Richard Pemberton (Head of the British Psychological Society Division of Clinical Psychology) asked how we should apply the ideas developed in the report and move beyond the dissatisfaction with current services. He advised clinical psychologists to be "angry in a positive and constructive way". Service user and report contributor Jo Hemmingfield, who leads the Experts by Experience section of the Division of Clinical Psychology at the British Psychological Society, talked about the risk of being coerced and oppressed as a result of a diagnosis. Being given a diagnosis (she used her own example of being told that she had bipolar disorder) is a life-altering experience especially when people are particularly sensitive and vulnerable. Her main message was that there should be no "pushing around" in care. Mental illness itself, if there is anything that we should be calling "mental illness", is just a response to being pushed around.

Anne Cooke went back to speaking about the motivation for the report after a brief break. She said that the main motivation for the report is the attempt to change society’s approach to psychosis. In particular, she wanted to challenge the stereotypes associated with psychosis and the view that schizophrenia is a severe, progressive, life-long brain disorder and that drugs are the only way out. She emphasised that we know about psychotic experiences is what people with those experiences tell us, and the rest is interpretation (a point that Rufus May, another contributor to the report, also made in the last talk of the morning).

Currently, care, benefits and income support come to those who have a diagnosis, so having a diagnosis is paramount. But there should be other ways of helping and supporting people with psychotic experiences, because receiving a diagnosis has social meanings and social consequences. Diagnosis is often associated with shame. In services, there is little listening to people and lot of “I know what is going on and I know what is best for you”. But if it’s true that people experiencing psychosis often react to mistreatment in childhood, we need to see psychotic experiences as meaningful and think more systematically about preventing abuse and the other social causes of psychosis.

Richard Bentall (Professor of Clinical Psychology, University of Liverpool) summarised the differences between what we used to believe about schizophrenia 30 years ago, and what we now believe. We used to believe that schizophrenia is different from other psychiatric disorders, and largely caused by genes.
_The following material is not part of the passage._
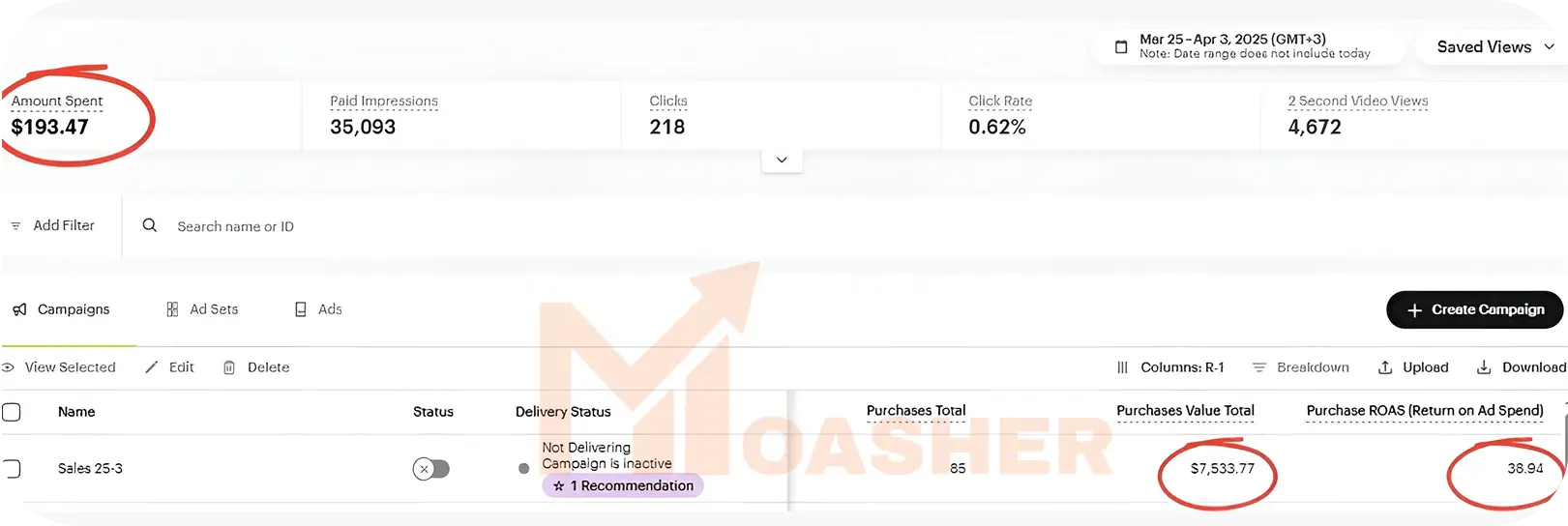This screenshot has width=1568, height=526.
Task: Open the 1 Recommendation badge
Action: pos(623,485)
We used to believe that it is largely a brain disease and that psychological therapies are useless in dealing with it. But now we believe that there is no dividing line between psychosis and normal functioning. Epidemiological studies have shown that hallucinations and delusions are commonly experienced in the non-clinical population and that there are "happy psychotics": many people with psychosis live in the community and without psychiatric treatment (Romme and Escher 1989, 1994).

Also, it is no longer clear that there are distinct mental disorders. We observe widespread co-morbidity, that is, people seem to suffer from the same symptoms when they have different diagnoses. Even psychotic symptoms do not fall into one neat cluster, but they have five dimensions: (1) positive symptoms; (2) negative symptoms; (3) depression; (4) mania; and (5) cognitive disorganization. The key features to determine whether such symptoms are bad for you is whether they cause hopelessness, loss of self-esteem, and feeling excluded by the community. Also, the role of genetics in the characterisation of individual mental disorders needs to be reassessed. Some people have a higher risk for mental problems in general, but there is no genetic make-up leading to a higher risk of developing a specific disorder. Urban living, migrancy, poverty, separation from parents, social exclusion, bullying, adverse experience in childhood are all major risk factors.

The launch was a wonderful opportunity to share points of view on psychosis and inform the lively debate on how we should understand mental distress and support people who are distressed.